Le regard bleu d’Aram

Le Dr Carlo Akatcherian, ancien chef du service pédiatrique de l’Hôtel-Dieu de France, retrace, à partir de son parcours et de la tragique expérience de ses parents, l’exode des Arméniens à la suite du génocide du début du siècle dernier et leur intégration au Liban au prix d’un dur et long labeur.

Le regard bleu d’Aram

Le père de Dr Carlo Akatcherian, à gauche, jeune savetier à Damas au début du siècle dernier.

« Le présent sans le passé est aveugle Le présent sans l’avenir est stérile. »

Jean d’Ormesson

En 1946, j’avais sept ans. L’âge où on vit dans un monde aussi réel qu’imaginaire, celui des fées et des nuages qui voyagent… Celui de l’insouciance, quand la mémoire enregistre tout, alors qu’on ne se pose pas trop de questions.

Nous habitions Tripoli, une des plus belles villes méditerranéennes… à l’époque. Assis sur le perron de notre maison, j’entends ma mère héler un vieux cordonnier qui passait dans la rue, plié sous le poids de son attirail. C’était afin de lui confier une de mes chaussures pour une réparation. Le travail terminé, elle ne manque pas de lui faire remarquer le mauvais résultat obtenu. « Madame, lui explique le vieux, avec un tremblement dans sa voix, encore heureux que je puisse en faire autant ; j’ai été obligé de faire ce métier qui n’a jamais été le mien. Dans mon pays, à Marach, j’étais propriétaire d’une manufacture de chaussures où j’employais une trentaine des meilleurs artisans de la région. Hélas, il n’en est rien resté. Je ne pouvais ni ne devais mendier, voilà pourquoi aujourd’hui je sillonne les rues, cet attirail sur mon dos. Toutefois madame, si vous êtes déçue par mon travail, vous pouvez ne pas me payer. »
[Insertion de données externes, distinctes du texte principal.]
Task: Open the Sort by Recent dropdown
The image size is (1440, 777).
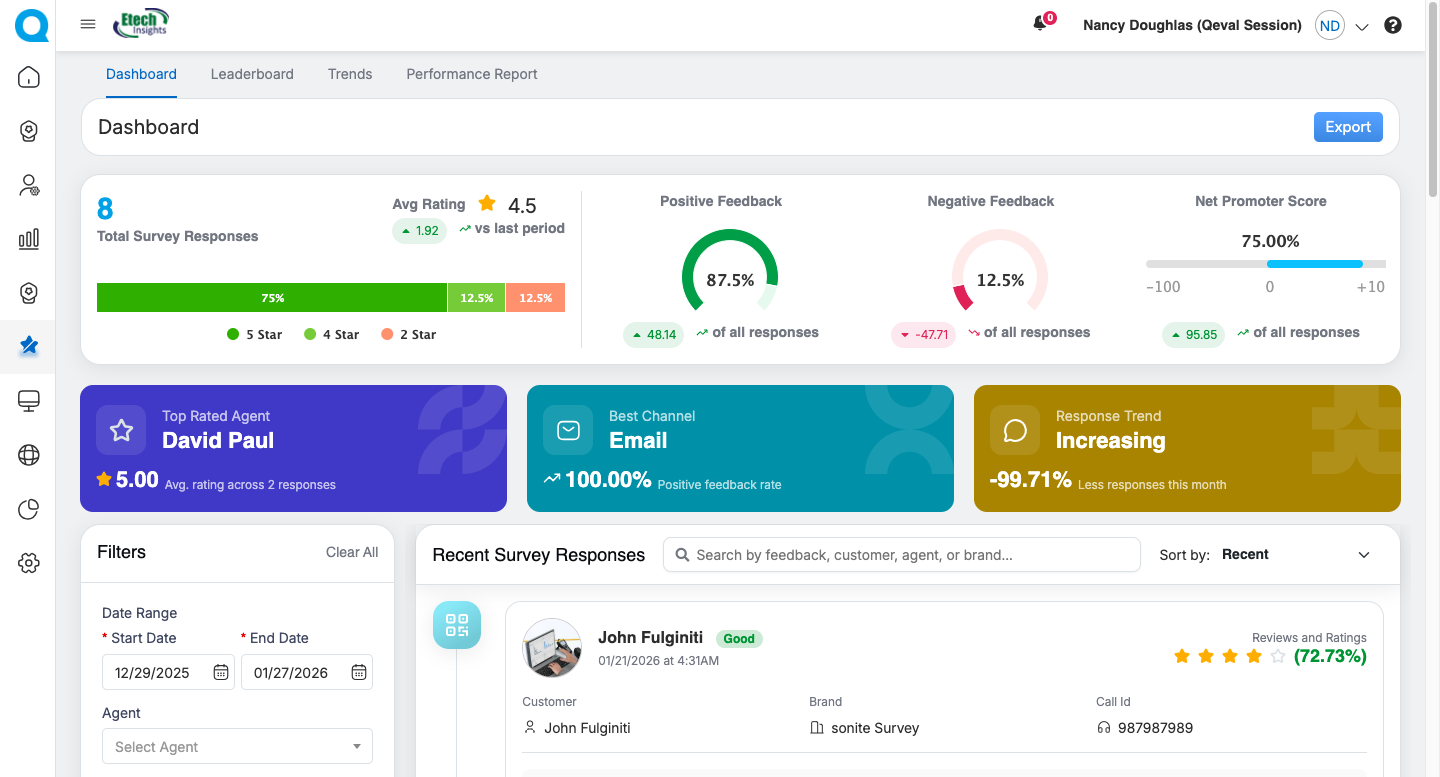Action: 1295,555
« Rentrez Baron Aram, répond ma mère, c’est l’heure du déjeuner, venez le partager avec nous. »

À table, le vieux reprend son histoire en racontant comment les Turcs avaient pillé puis incendié son atelier, après avoir poignardé à mort son fils unique qu’il essayait de protéger. Lui-même, laissé pour mort, n’avait survécu que par miracle, pour apprendre que sa femme et ses deux filles avaient été déportées.

Grandir en Libanais

Alors que mes parents l’écoutaient les yeux baissés, son regard bleu et embué creusait ses sillons dans ma mémoire, pour me revenir encore aujourd’hui comme l’expression d’une douleur aussi muette que profonde, chaque fois qu’une page de notre histoire est évoquée, une histoire que j’ai découverte d’ailleurs bien plus tard.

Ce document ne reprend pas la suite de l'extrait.